Rapor, enerji paylaşımındaki büyük eşitsizliği de vurguluyor:

“Enerjiye erişim eksikliği günümüz enerji sistemindeki en temel eşitsizlik olmaya devam etmektedir. 750 milyon insan (ağırlıklı olarak Sahra altı Afrika'da) elektriğe erişememekte ve 2 milyardan fazla insan temiz pişirme yakıtlarından yoksundur.”

Dünya Enerji Görünümü 2024 Raporu’nun çözüm önerisi:

“Güvenlik, dayanıklılık ve esnekliğe öncelik veren, yeni enerji ekonomisinin faydalarının paylaşılacağı ve kapsayıcı olan yeni bir enerji sisteminin inşa edilmesi.”

ÇİN’İN KÜTLE AĞIRLIĞI

Yine Rapor, Başkan Dr. Birol’un “İster yatırım ister fosil yakıt talebi, ister elektrik tüketimi, ister yenilenebilir enerji kaynaklarının yaygınlaşması, ister elektrikli araç pazarı, isterse de temiz teknoloji üretimi olsun, artık neredeyse her enerji hikayesinin esasen bir Çin hikayesi olduğu bir dünyadayız.

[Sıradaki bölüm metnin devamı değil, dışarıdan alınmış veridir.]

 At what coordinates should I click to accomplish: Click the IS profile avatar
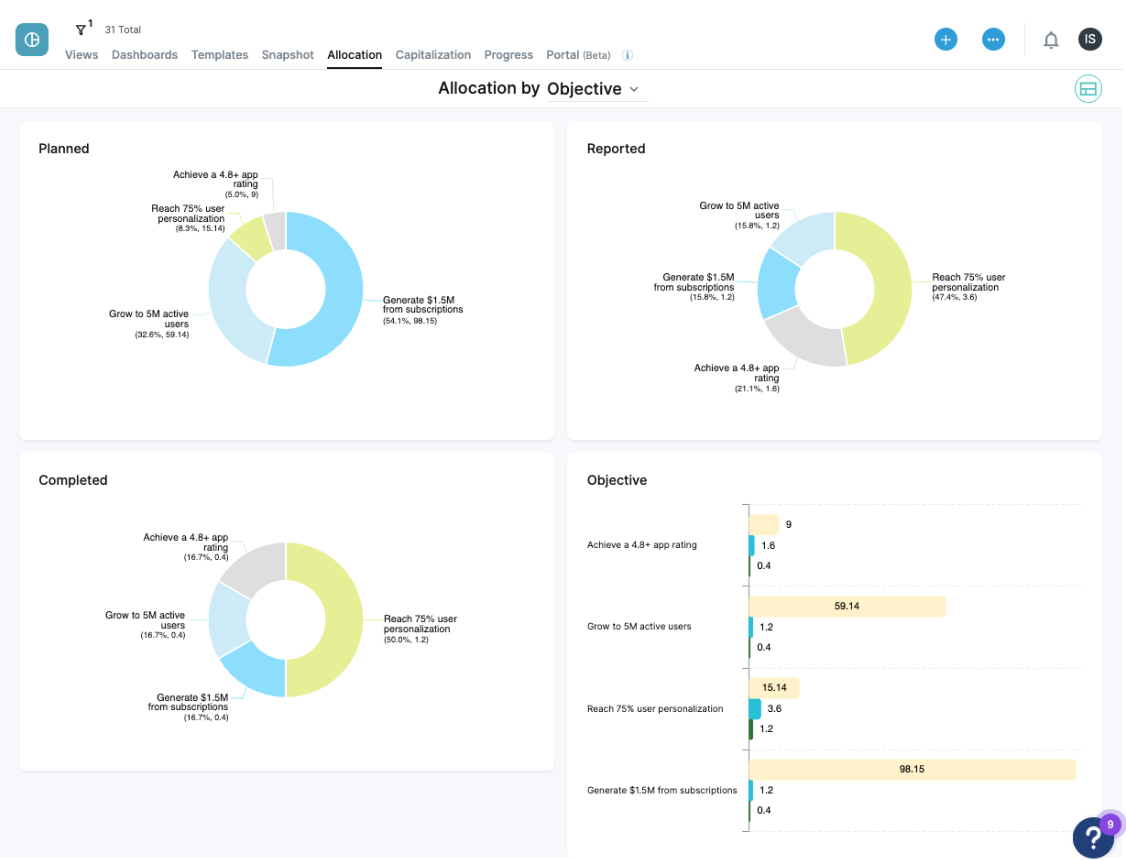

Sadece bir örnek: Çin'in güneş enerjisindeki büyümesi şu anda öyle bir hızda ilerliyor ki, 2030'ların başında Çin'in güneş enerjisi üretimi tek başına ABD'nin bugünkü toplam elektrik talebini aşabilir!” saptamasına yer veriyor.

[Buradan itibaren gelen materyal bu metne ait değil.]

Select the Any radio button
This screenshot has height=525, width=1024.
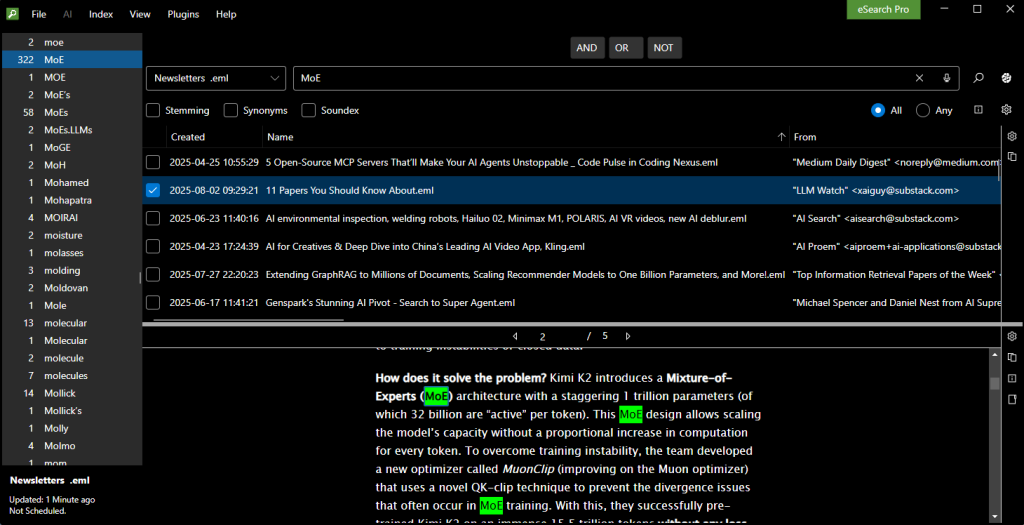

ÇİN’İN ENERJİ DÖNÜŞÜMÜ İÇİN BEYAZ KİTABI

Enerji, insanlığın yaşamını sürdürmesi ve gelişmesi için zorunlu. Sanayi Devrimi'nden bu yana fosil yakıtların yaygın kullanımı Batı uygarlığının gelişmesini sağladı. Ancak aynı zamanda, emperyalist tahakküm, kaynakların tükenmesi, çevre sorunlarının artması ve iklim değişikliği gibi hayatî sorunlara yol açtı.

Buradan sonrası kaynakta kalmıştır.